**EXERCISE INSTRUCTIONS:**
Without leaving out a single line, copy the records exactly.

··········

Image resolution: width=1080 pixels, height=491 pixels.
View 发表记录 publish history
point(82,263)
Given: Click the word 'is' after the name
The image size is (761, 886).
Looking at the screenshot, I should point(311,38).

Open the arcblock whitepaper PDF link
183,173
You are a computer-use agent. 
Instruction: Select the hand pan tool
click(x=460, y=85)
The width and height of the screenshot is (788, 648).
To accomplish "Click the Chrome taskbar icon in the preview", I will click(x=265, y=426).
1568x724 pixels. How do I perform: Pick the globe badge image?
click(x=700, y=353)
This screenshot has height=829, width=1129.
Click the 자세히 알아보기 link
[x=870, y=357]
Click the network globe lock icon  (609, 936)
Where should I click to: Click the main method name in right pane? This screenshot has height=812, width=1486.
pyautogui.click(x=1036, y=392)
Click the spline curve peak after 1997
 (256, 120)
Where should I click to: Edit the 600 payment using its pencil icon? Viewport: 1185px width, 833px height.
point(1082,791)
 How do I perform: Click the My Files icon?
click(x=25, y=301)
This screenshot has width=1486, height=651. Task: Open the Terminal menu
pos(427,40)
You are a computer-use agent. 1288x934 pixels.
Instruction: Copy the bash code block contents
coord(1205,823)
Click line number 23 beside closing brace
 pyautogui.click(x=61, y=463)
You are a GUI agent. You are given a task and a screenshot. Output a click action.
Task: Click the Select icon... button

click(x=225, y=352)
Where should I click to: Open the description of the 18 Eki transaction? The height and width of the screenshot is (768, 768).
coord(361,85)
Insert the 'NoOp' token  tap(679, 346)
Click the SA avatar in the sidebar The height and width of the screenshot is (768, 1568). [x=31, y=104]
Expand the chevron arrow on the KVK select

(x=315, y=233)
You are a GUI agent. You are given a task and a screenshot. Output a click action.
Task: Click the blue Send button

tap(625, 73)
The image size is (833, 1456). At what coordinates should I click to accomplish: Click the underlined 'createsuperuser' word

··········

**REPLY TO THE EXERCISE:**
Image resolution: width=1080 pixels, height=491 pixels.
View 发表记录 publish history
point(82,263)
Given: Click the word 'is' after the name
The image size is (761, 886).
Looking at the screenshot, I should point(311,38).

Open the arcblock whitepaper PDF link
183,173
You are a computer-use agent. 
Instruction: Select the hand pan tool
click(x=460, y=85)
The width and height of the screenshot is (788, 648).
To accomplish "Click the Chrome taskbar icon in the preview", I will click(x=265, y=426).
1568x724 pixels. How do I perform: Pick the globe badge image?
click(x=700, y=353)
This screenshot has height=829, width=1129.
Click the 자세히 알아보기 link
[x=870, y=357]
Click the network globe lock icon  (609, 936)
Where should I click to: Click the main method name in right pane? This screenshot has height=812, width=1486.
pyautogui.click(x=1036, y=392)
Click the spline curve peak after 1997
 (256, 120)
Where should I click to: Edit the 600 payment using its pencil icon? Viewport: 1185px width, 833px height.
point(1082,791)
 How do I perform: Click the My Files icon?
click(x=25, y=301)
This screenshot has width=1486, height=651. Task: Open the Terminal menu
pos(427,40)
You are a computer-use agent. 1288x934 pixels.
Instruction: Copy the bash code block contents
coord(1205,823)
Click line number 23 beside closing brace
 pyautogui.click(x=61, y=463)
You are a GUI agent. You are given a task and a screenshot. Output a click action.
Task: Click the Select icon... button

click(x=225, y=352)
Where should I click to: Open the description of the 18 Eki transaction? The height and width of the screenshot is (768, 768).
coord(361,85)
Insert the 'NoOp' token  tap(679, 346)
Click the SA avatar in the sidebar The height and width of the screenshot is (768, 1568). [x=31, y=104]
Expand the chevron arrow on the KVK select

(x=315, y=233)
You are a GUI agent. You are given a task and a screenshot. Output a click action.
Task: Click the blue Send button

tap(625, 73)
The image size is (833, 1456). At what coordinates should I click to accomplish: Click the underlined 'createsuperuser' word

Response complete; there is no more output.